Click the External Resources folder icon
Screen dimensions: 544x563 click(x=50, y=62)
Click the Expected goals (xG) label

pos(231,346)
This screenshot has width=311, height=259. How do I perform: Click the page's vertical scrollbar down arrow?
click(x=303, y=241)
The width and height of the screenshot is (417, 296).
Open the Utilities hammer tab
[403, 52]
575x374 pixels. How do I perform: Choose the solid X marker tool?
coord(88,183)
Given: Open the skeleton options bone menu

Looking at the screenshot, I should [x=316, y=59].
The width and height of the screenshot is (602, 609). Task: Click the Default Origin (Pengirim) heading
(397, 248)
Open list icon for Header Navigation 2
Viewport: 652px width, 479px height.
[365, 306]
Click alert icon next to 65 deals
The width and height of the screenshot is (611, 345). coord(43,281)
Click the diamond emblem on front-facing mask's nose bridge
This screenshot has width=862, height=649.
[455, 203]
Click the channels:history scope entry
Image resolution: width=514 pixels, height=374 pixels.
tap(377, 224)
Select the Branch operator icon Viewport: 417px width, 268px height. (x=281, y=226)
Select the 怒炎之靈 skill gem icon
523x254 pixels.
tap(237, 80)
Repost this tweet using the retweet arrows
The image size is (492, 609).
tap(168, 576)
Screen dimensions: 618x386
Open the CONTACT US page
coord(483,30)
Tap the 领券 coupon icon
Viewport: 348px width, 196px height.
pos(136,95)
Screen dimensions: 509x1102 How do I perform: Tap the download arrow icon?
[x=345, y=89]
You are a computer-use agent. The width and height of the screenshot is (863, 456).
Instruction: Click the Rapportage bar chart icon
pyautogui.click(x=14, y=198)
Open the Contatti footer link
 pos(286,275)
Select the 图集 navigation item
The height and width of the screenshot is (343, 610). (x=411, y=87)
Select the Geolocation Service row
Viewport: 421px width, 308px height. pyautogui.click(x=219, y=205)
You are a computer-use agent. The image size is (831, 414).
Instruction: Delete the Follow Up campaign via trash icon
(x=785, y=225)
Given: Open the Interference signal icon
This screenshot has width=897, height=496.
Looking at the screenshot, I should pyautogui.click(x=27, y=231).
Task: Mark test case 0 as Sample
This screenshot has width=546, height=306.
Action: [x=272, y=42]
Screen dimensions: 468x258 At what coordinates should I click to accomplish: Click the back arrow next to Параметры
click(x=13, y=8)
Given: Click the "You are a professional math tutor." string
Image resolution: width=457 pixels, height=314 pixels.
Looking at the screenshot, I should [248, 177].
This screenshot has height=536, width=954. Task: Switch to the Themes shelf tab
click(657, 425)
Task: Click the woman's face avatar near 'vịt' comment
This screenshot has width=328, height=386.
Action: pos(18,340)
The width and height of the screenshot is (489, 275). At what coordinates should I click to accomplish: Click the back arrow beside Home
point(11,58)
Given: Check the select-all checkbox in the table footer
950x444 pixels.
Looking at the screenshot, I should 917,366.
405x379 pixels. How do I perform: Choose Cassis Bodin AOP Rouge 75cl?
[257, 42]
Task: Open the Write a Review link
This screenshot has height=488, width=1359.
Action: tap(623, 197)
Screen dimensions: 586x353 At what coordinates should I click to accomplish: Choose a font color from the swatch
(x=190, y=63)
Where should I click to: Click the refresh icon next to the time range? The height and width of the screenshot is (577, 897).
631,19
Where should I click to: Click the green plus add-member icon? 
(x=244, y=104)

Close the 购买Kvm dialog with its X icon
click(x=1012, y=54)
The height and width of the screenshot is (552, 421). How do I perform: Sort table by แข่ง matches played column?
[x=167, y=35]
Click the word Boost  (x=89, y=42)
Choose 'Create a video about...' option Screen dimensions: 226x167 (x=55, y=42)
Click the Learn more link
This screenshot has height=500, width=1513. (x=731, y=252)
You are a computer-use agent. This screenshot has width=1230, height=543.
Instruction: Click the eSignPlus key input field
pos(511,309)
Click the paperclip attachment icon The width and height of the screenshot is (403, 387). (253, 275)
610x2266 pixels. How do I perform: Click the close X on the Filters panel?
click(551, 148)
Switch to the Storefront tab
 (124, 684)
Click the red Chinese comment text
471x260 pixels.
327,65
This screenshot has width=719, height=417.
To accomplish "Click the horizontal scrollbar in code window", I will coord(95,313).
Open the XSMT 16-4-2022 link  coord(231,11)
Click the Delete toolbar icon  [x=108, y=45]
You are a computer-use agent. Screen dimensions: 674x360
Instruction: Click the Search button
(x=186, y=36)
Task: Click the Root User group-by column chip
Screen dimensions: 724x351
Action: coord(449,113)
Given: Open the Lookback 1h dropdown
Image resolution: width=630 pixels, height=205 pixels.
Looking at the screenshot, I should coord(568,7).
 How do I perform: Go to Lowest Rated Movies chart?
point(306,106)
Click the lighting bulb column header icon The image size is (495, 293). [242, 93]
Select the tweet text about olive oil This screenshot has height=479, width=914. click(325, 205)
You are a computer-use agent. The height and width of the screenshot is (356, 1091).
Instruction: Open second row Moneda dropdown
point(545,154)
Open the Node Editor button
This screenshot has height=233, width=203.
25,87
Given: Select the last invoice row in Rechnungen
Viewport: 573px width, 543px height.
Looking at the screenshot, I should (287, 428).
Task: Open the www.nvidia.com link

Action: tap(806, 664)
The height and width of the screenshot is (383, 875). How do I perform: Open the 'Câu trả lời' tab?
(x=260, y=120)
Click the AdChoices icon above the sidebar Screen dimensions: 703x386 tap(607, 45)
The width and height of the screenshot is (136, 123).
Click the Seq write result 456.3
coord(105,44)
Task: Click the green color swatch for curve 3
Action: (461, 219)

============

WHAT NEEDS TO BE DONE:
Across the data, pull every line containing the string "agent".

COMPLETED EXERCISE:
You are a computer-use agent. The width and height of the screenshot is (863, 456).
You are a computer-use agent. The image size is (831, 414).
You are a computer-use agent. This screenshot has width=1230, height=543.
You are a computer-use agent. Screen dimensions: 674x360
You are a computer-use agent. The height and width of the screenshot is (356, 1091).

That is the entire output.